- **Aufgabe**
Tausche in den folgenden Zeilen „Roadmap tab“ gegen „Roadmap view“ aus und gib alle Zeilen sonst unverändert wieder. Die Bilder sollen in deiner Antwort fehlen.

======== Angezeigte Zeilen ========

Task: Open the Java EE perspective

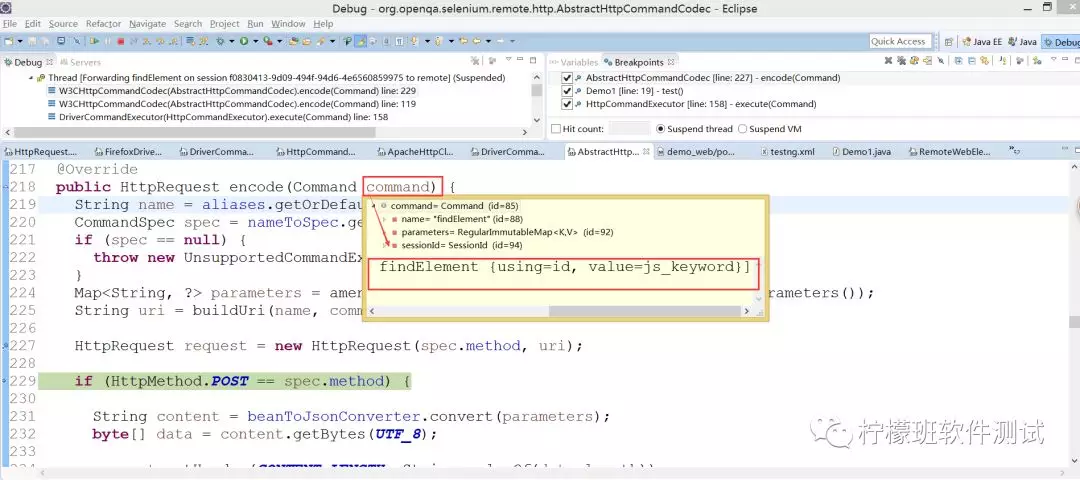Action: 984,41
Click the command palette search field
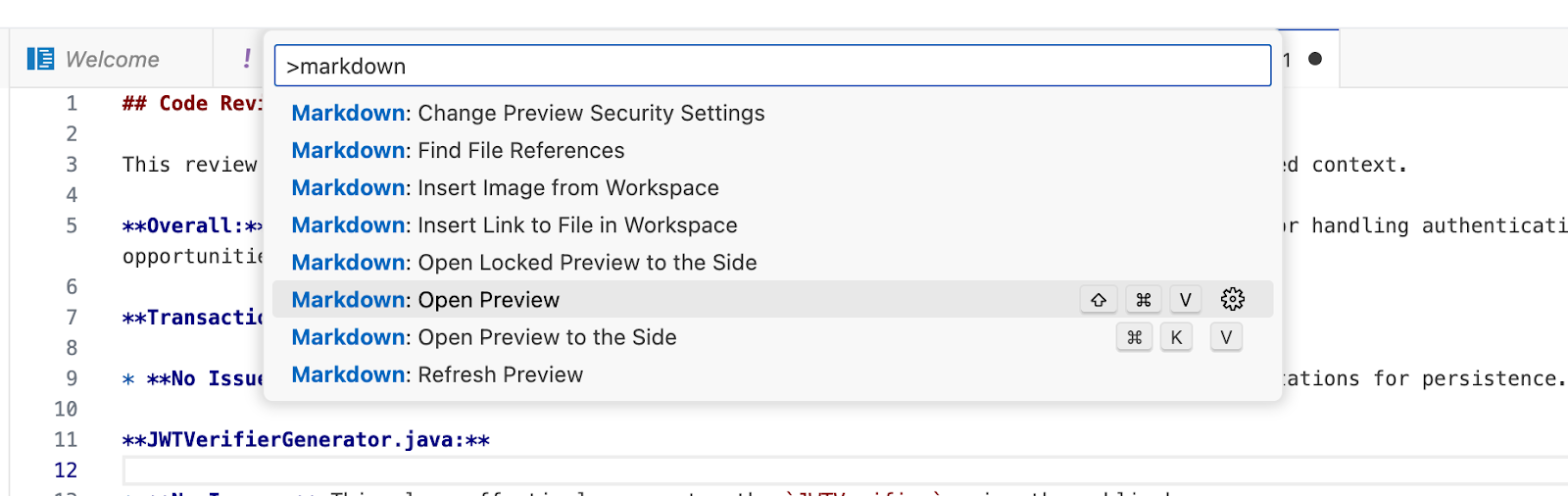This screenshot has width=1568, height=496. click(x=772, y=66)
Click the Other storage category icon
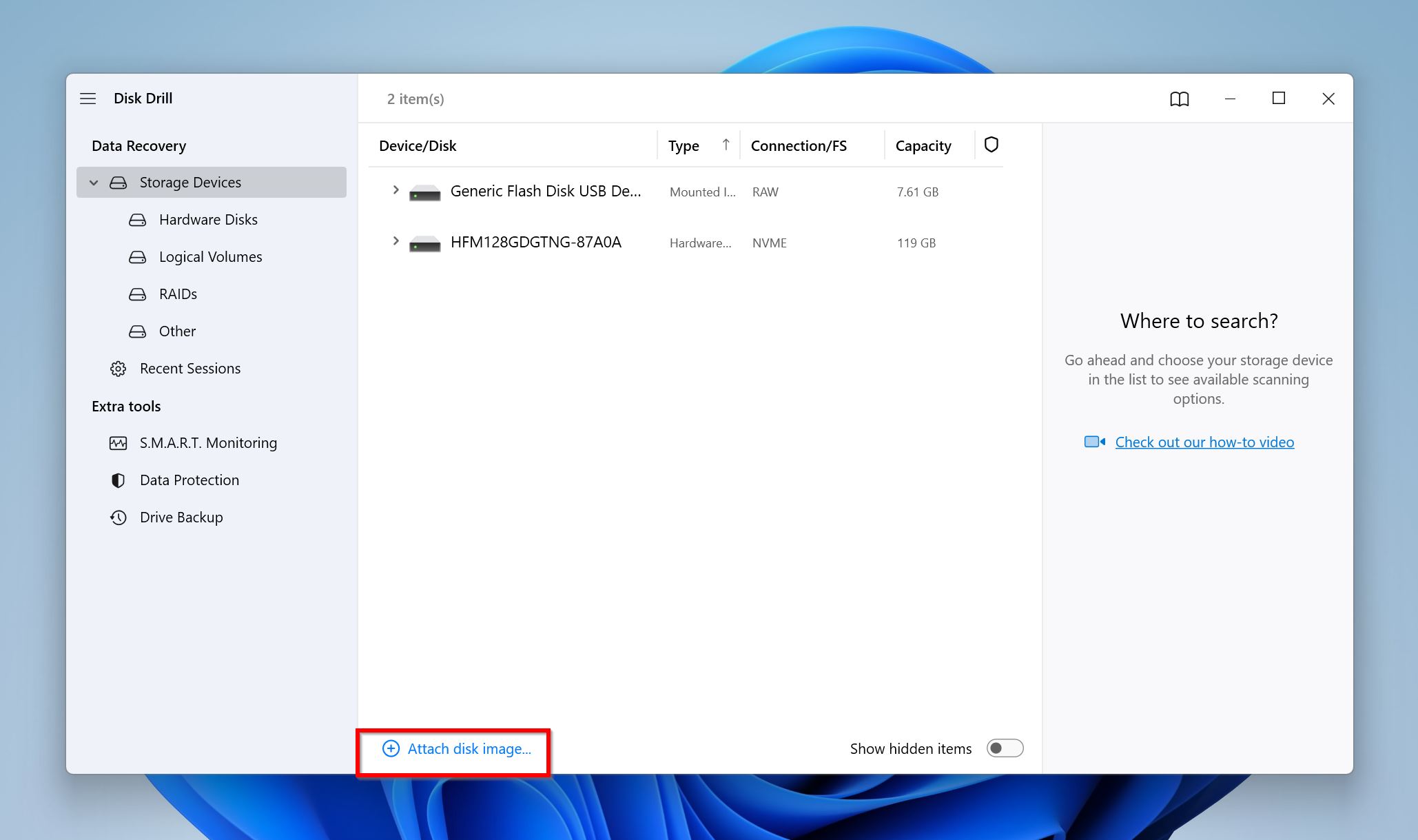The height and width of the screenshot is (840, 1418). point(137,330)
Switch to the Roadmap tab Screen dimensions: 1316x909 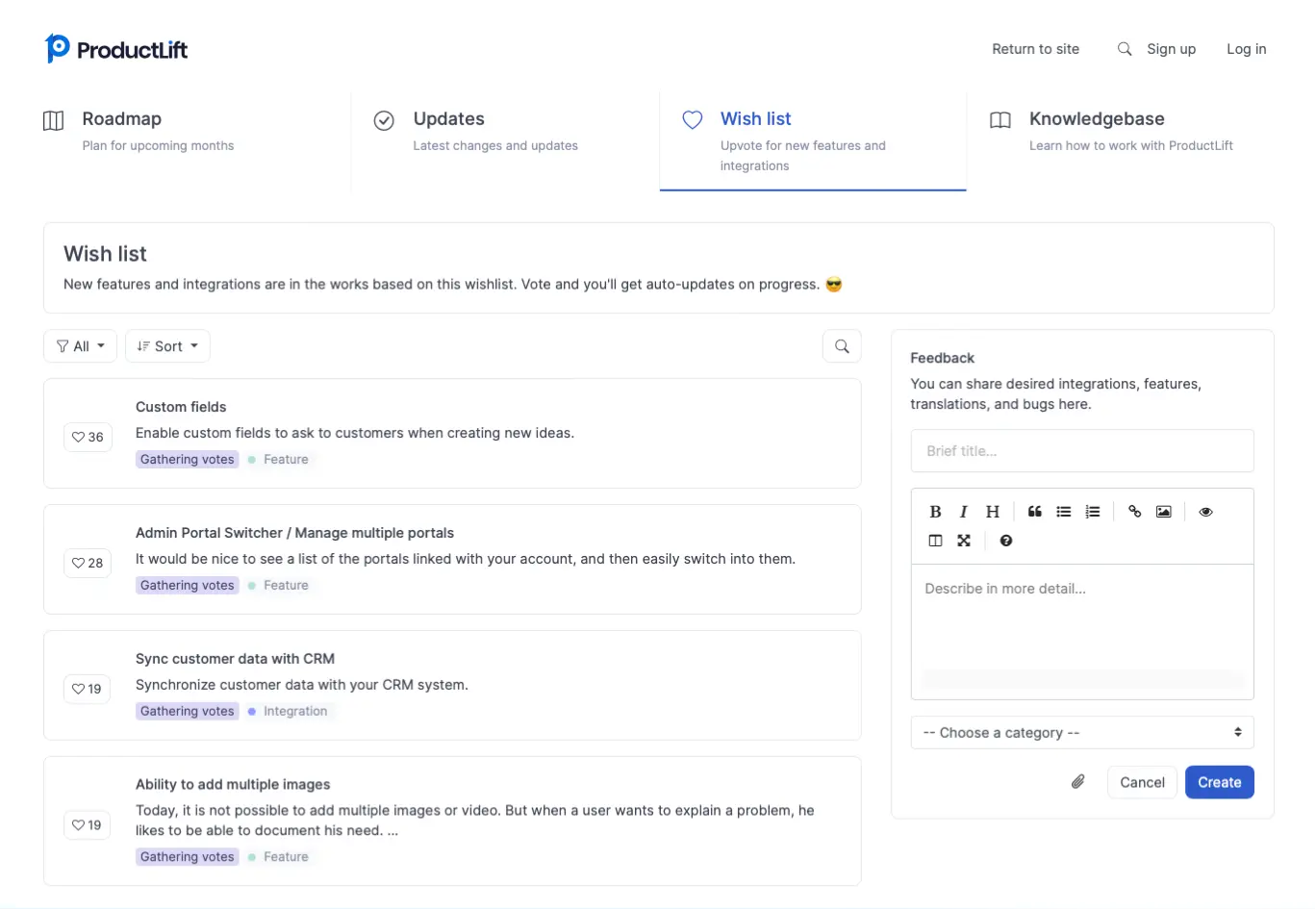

========

- **Ergebnis**
Task: Open the Java EE perspective

Action: 984,41
Click the command palette search field
This screenshot has width=1568, height=496. click(x=772, y=66)
Click the Other storage category icon
The height and width of the screenshot is (840, 1418). point(137,330)
Switch to the Roadmap view Screen dimensions: 1316x909 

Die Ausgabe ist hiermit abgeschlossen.